Sweet Sugar (painting)
(Redirected from Sweet Sugar)
Region: North America
Subject: Explicit Sexuality
Artist: August Spivey
Confronting Bodies: Curator at Riverside Art Museum
Dates of Action: 1991
Location: Orange County, California
Description of Artwork: Sweet Sugar addresses the impact of AIDS, depicts surreal genitalia on three connected faces. The painting was exhibited with Jesus Christ (painting). Both paintings address the artist's personal fears and interpretations of AIDS and sexuality.
The Incident: Riverside Art Museum Curator Jim Reed removed both paintings on the grounds that the works were "sexually explicit." Spivey had submitted the two works after the curator, according to Spivey, requested his participation and specifically noted that he wanted the exhibit to be confrontational. After the museum requested Spivey's participation in the exhibit, the artist entered into a contract with the museum, specifying the paintings to be shown and the dates of the exhibition. The museum began to promote the exhibit and Spivey's participation in it. But about a week before the show, a reporter at the Riverside Press asked Spivey for his reaction to his exclusion from the exhibit, the first the artist had heard of any problem.
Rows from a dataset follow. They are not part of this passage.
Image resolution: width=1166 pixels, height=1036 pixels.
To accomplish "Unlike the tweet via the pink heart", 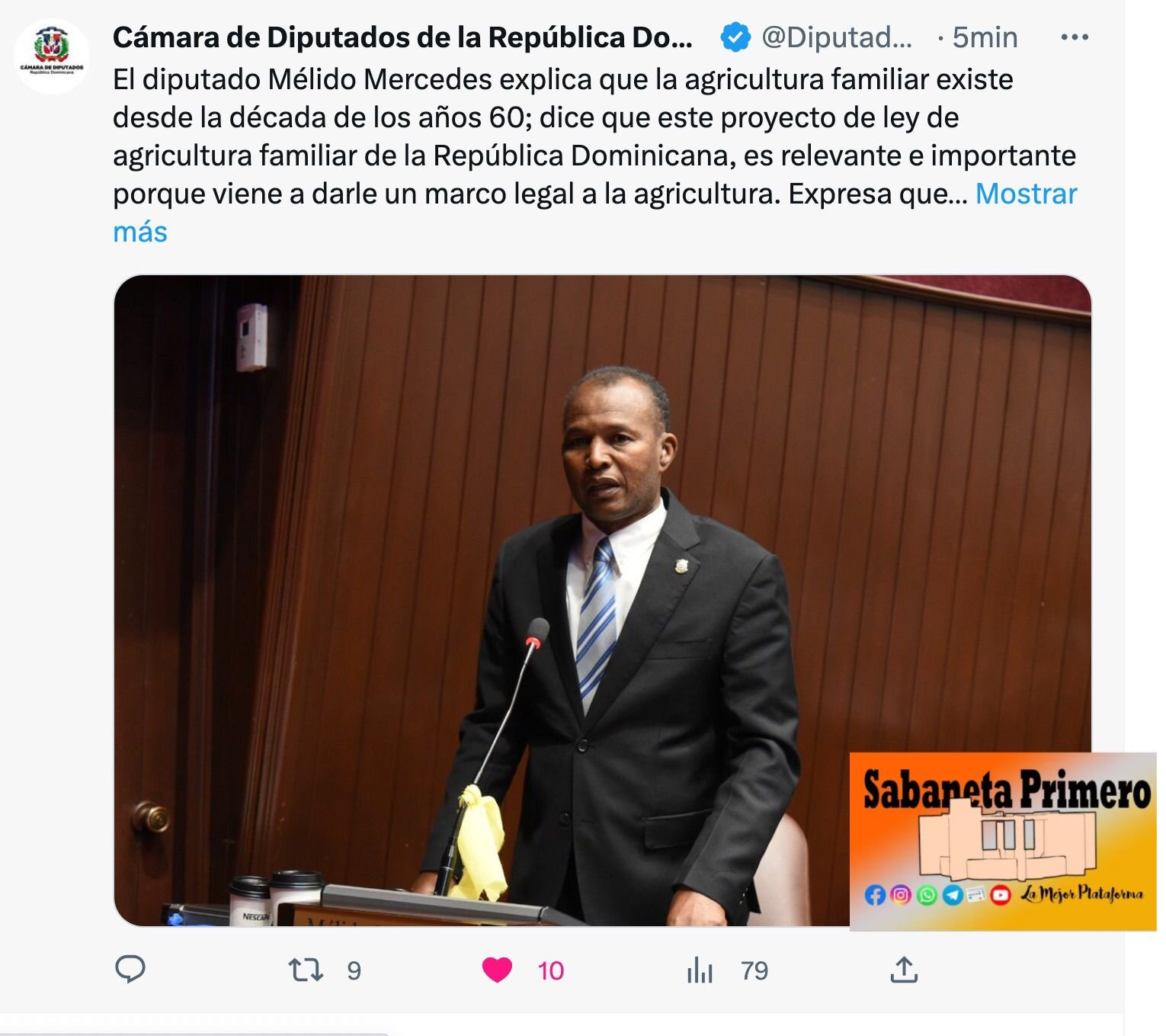I will tap(498, 970).
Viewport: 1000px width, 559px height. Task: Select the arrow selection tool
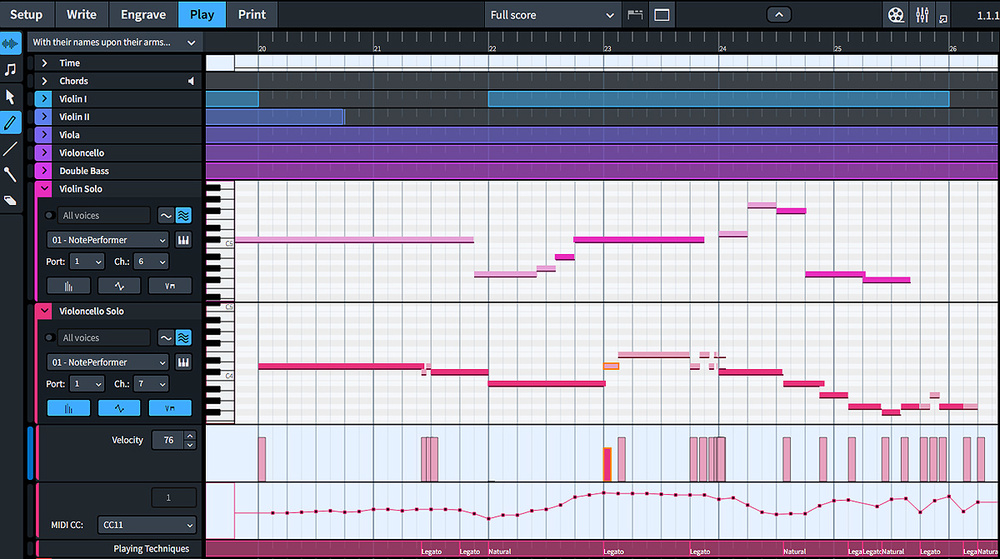pyautogui.click(x=11, y=97)
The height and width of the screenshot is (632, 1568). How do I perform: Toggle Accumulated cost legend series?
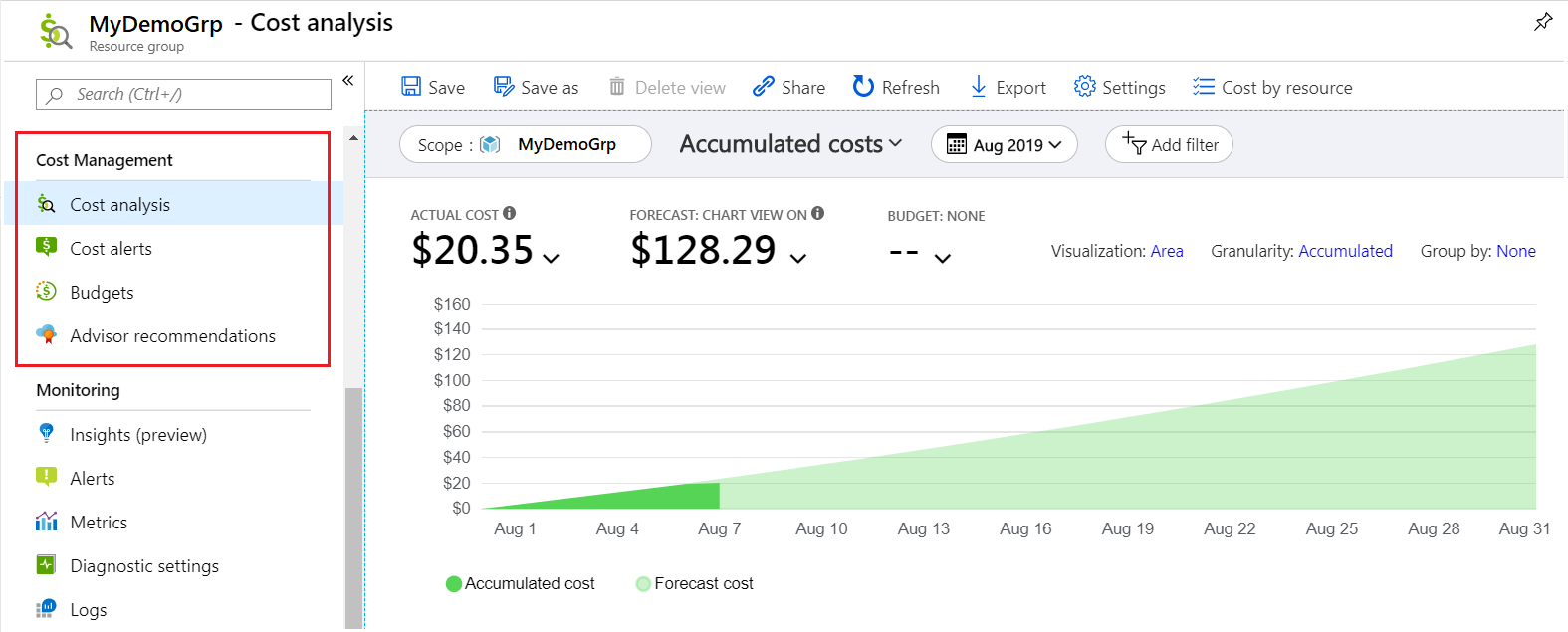coord(454,584)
Fulfilling his contract, Spivey nevertheless brought his artwork to the museum on the designated day. Curator Red refused to accept the two paintings, but indicated he world accept alternatives. Spivey refused, telling the curator he considered this action censorship. The confrontation was witnessed by reporters, although Spivey denies alerting the press. Reed later told the Newport Beach/Costa Mesa Pilot that he chose to exclude Spivey from the exhibit because he felt the artist was using the show to gain publicity for his own work by calling television stations and reporters. The larger theme of the show was in danger of being lost, he contended. Reed also denied that sexual content was a consideration in the decision. Museum Director Mary Alice Cline supported Reed's decision, saying that publicity of "obscenity" in the show would draw attention away from the subject of AIDS. Spivey denies rallying publicity or calling broadcasters.
Results of Incident: Spivey reports that Reed left an apologetic note on Spivey's doorstep after the cancellation, explaining he could not show anything "sexually explicit or suggestive," although his work is moving and powerful. The work was not shown.